Second, there appears to be a gap between participants in COVID-19 vaccine trials and the prioritized population in real-world vaccination. Currently, younger people take on the burden of clinical trials, whereas older people receive the benefits of the clinical trials before younger people. Given that the clinical trials have included a small proportion of participants aged over 70 or 75 years, the safety and efficacy for older people needs to be evaluated more precisely. From safety and ethical perspectives, the population who takes on the burden of vaccine clinical trials and those who receive benefits with high priority should be matched as much as possible. Regarding COVID-19 vaccination, older people would be more confident in taking a vaccine when the data on the safety and efficacy of the vaccines are demonstrated by the clinical trials in which an older population is enrolled.

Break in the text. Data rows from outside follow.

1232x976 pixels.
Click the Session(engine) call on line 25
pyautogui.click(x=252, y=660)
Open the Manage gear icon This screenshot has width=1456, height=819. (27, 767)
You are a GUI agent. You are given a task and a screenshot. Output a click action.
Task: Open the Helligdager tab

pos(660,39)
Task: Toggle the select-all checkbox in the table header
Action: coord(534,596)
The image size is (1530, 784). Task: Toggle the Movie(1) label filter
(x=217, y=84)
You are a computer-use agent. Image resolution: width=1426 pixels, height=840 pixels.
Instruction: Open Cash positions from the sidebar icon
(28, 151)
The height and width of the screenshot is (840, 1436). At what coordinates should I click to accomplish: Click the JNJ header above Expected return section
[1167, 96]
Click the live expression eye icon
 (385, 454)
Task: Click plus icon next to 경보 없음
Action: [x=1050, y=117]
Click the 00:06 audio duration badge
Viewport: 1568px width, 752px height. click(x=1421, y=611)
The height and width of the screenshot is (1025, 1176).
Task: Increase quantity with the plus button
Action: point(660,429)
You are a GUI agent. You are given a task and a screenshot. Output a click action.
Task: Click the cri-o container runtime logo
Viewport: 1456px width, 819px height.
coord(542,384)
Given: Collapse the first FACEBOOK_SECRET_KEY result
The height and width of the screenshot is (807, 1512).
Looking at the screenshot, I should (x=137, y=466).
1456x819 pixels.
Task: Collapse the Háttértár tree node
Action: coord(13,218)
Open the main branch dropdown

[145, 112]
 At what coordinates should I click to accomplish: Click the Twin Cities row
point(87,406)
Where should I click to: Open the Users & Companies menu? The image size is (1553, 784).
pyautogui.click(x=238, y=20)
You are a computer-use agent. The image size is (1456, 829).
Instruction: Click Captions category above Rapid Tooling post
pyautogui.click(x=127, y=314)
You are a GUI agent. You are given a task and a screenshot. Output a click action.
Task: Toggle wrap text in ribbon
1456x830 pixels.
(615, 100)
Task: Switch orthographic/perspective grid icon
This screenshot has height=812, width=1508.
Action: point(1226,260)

As shown in our survey and previous research (SteelFisher et al. 2021), concerns about adverse reactions to vaccines and lack of information on their safety and efficacy are primary reasons for not being willing to take them. Vaccine clinical trials for specific groups, such as children and pregnant women, have been conducted (Pfizer and BioNTech 2021a, b). Due to Japan lagging behind other countries in vaccine development, a strategy might need to be developed to balance the unfairness of sharing the research burden among participants of vaccine clinical trials and the top-priority population for the vaccination. Given that the older population is a high priority for COVID-19 vaccination efforts, Japanese research teams can evaluate the safety and efficacy of the vaccines in the older population by conducting clinical trials.